The Network is unconventional in other ways as well. Traditionally, scientists and scholars work together to achieve a common understanding and a consensus position. We quickly learned that we did not need to come to a consensus to benefit tremendously from the dialogue on the capacity and motivation for the ubiquitous human quest for sociality and spirituality. For instance, there is no consensus within the Network on whether there is a God, and we do not seek here to provide the final word on what science and the humanities each have to say to the other about the human mind. Instead, our purpose is to illustrate the possibility and importance of engaging others whose views we may not share in a serious dialogue on such topics. We have learned many lessons as a Network:

  1. Some questions about human nature and our social and spiritual aspirations have been asked by humankind for thousands of years. Accordingly, we can gain more from engaging in a collaborative process of thinking about these questions than from demanding simple and immediate answers. We discuss what we see as possible answers to questions about our nature and strivings, but the value in stating these positions is to have clear positions from which to move thinking and research forward. Thus, our purpose in writing this book is to articulate ideas to be shaped and refined, not to provide the final word.
  2. One need not agree with a position to perform a deep and thorough analysis of the arguments for and against the position. Objectivity in thought and analysis are keys to reaching a deep understanding of a topic. By taking a position, developing arguments for and against the position, and then taking the opposite position and doing likewise, we develop the capacity to be more dispassionate and powerful thinkers—and gain deeper insight into a topic.

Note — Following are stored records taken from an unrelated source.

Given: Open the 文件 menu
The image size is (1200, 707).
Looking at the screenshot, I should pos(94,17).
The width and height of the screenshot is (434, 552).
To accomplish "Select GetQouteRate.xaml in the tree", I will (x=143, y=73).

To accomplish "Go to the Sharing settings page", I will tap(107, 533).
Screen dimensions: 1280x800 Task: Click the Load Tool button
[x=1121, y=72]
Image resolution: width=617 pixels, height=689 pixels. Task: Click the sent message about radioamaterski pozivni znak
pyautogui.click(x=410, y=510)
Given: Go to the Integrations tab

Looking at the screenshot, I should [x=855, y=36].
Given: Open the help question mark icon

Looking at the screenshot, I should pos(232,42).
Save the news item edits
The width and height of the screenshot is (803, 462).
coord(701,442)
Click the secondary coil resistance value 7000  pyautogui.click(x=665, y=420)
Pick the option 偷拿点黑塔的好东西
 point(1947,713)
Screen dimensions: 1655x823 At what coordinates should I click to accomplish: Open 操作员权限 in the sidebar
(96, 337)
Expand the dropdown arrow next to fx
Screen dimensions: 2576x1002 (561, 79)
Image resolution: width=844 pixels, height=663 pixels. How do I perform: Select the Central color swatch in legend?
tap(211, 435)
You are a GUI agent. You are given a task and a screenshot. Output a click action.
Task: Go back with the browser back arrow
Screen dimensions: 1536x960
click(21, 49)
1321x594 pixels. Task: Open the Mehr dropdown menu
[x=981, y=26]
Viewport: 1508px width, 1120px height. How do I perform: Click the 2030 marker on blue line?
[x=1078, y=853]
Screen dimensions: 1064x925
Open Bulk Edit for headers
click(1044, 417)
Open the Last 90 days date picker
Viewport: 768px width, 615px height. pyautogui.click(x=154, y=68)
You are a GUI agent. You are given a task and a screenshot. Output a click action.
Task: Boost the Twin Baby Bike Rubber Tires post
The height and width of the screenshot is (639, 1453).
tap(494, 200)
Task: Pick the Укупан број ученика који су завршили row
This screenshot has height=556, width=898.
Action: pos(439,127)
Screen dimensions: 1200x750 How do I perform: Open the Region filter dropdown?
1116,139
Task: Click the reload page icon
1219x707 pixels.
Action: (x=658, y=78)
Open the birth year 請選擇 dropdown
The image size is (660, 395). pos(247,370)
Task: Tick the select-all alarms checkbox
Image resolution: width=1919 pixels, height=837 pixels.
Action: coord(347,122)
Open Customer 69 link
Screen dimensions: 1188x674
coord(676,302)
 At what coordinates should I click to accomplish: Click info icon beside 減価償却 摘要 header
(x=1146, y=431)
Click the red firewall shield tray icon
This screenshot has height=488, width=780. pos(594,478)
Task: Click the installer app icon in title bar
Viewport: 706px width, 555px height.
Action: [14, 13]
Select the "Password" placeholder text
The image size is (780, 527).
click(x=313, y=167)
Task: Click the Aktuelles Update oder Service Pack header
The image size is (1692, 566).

  3. One need not reach agreement with someone to learn a great deal from discussions with them or to make significant advances in addressing a complex question. The salve of affirmation can lead us to seek like-minded others and to denigrate and avoid those who disagree with us. Although this may provide temporary comfort, it does little to help address deep divisions or solve problems that we encounter in an increasingly complex and diverse world. There are inherent tensions between the sciences and the humanities, and these tensions have led to a polarization of views, an “It’s my way or the highway” approach toward those holding divergent points of view. The contents of this book illustrate an alternative possibility. The Network is a very interdisciplinary group, and the perspectives captured in the subsequent chapters reflect some of the same tensions that other scientific and religious books have wrestled with—and from which they have not benefited. The tensions reflect deep and enduring differences in the way in which scholars in the humanities, the social sciences, and the sciences think about theory, methods, and evidence. These differences can test one’s mettle, but if acknowledged, respected, embraced, and pursued, they result in a richer, more innovative and synergistic collaborative effort. In the case of our Network, this was neither easy nor quick, but it was achieved through a mutual respect and exchange of ideas and a shared conviction regarding the importance of the Network’s combination of approaches from the humanities and the sciences. In a sense, our Network is a microcosm of the structure that exists in our society. If these tensions are embraced and used to their full catapultic effect, we can make progress on serious problems, transforming not only how we think about the problem, but also how we think about those who hold different or opposing views.
  4. The insights or advances we can achieve need not be our or our opponent’s position, or a less than optimal compromise between the two; they can be truly innovative, building on and transcending both initial positions. The specific forms of such creative and transcendent solutions are difficult to articulate in advance, but there is a thought process—characterized by clarity, openness, constructive criticism, and synthesis—that increases the likelihood one will reach such solutions. All of the perspectives discussed in this book have been transformed through this process.